First "Spirit Photograph"

First
Who
William Mumler
What
First
Where
United States (Boston)
When
November 1862

The earliest known example of a photograph that purportedly showed the spirit of a deceased person was published in the Banner of Light (a spiritualist newspaper) by amateur photographer William Mumler (USA) in November 1862. The picture was a self-portrait that showed Mumler seated against a plain backdrop, with the faint white outline of a woman (which he claimed was his cousin, dead some 12 years ago).

Spirit photography was a popular mediumistic practice in the late 19th and early 20th century. Photographers would use mysterious processes or secret mixtures of development chemicals to produce images of their living sitters with the spirits of those that they had lost. The most famous example of a spirit photograph is that taken by Mumler himself in 1872, showing Mary Todd Lincoln with the spirit of her dead husband, assassinated US president Abraham Lincoln.
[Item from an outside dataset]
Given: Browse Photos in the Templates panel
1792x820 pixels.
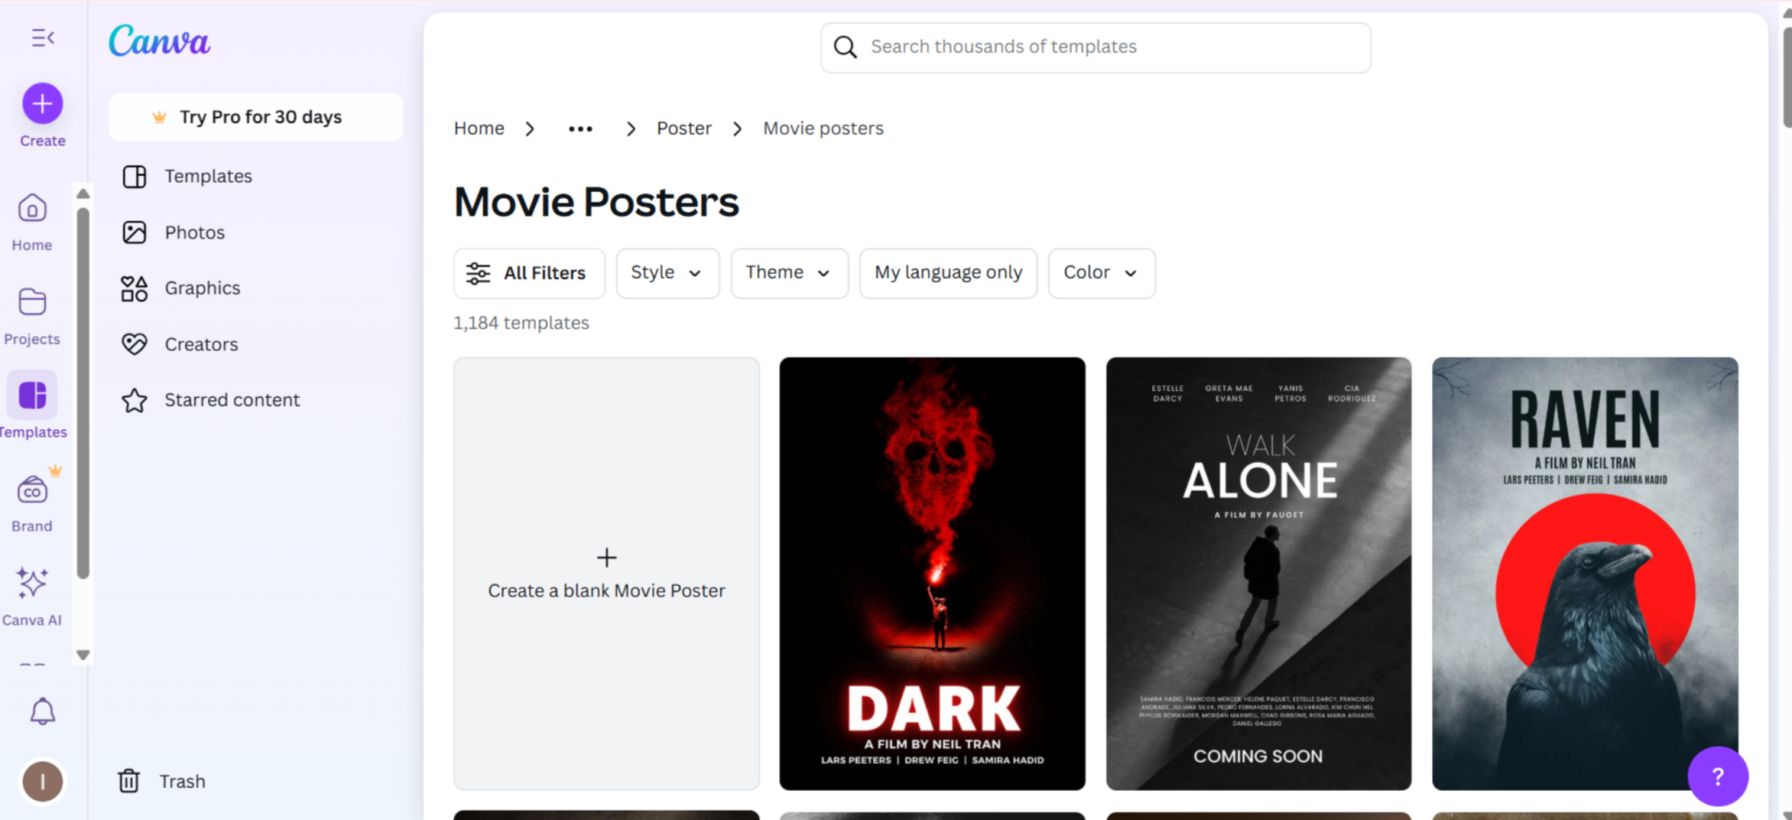Looking at the screenshot, I should tap(194, 232).
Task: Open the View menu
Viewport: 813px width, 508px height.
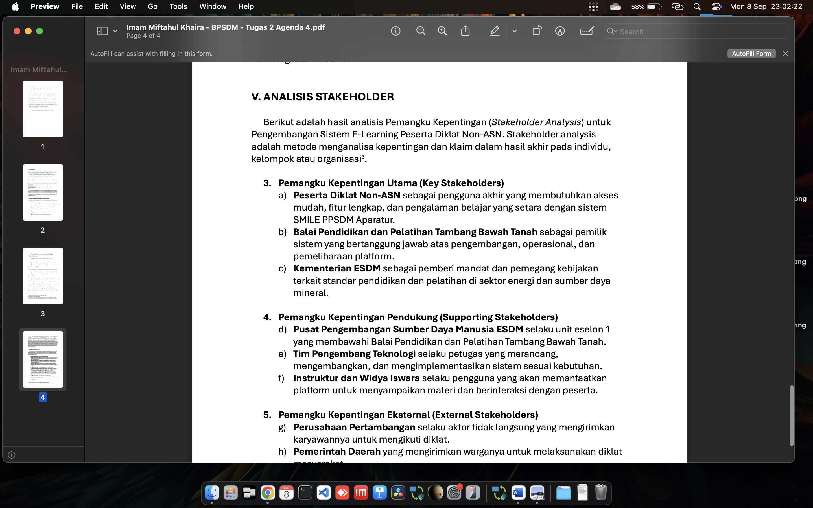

Despite its popularity, the phenomenon was the subject of considerable controversy from the outset. Mumler himself was put on trial for fraud in 1869, and photography experts put forward nine methods that could have been used to produce identical photographic results. None could prove, however, beyond a shadow of a doubt, which of these processes Mumler was using, and so the judge reluctantly dismissed the charges. This was despite reports of Mumler having been caught breaking into customers' houses to steal reference photographs of dead relatives, or cases where the "spirit" was positively identified as a local actress who had modelled for him in the past.

Today these photographs are understood to have been the result of various photographic tricks, including multiple exposures (in which one photographic plate is exposed twice, superimposing one image over another), pepper's ghost illusions (in which a glass panel is used to reflect a semi-transparent image over the subject in view) or manually drawing images onto the photographic plate during development.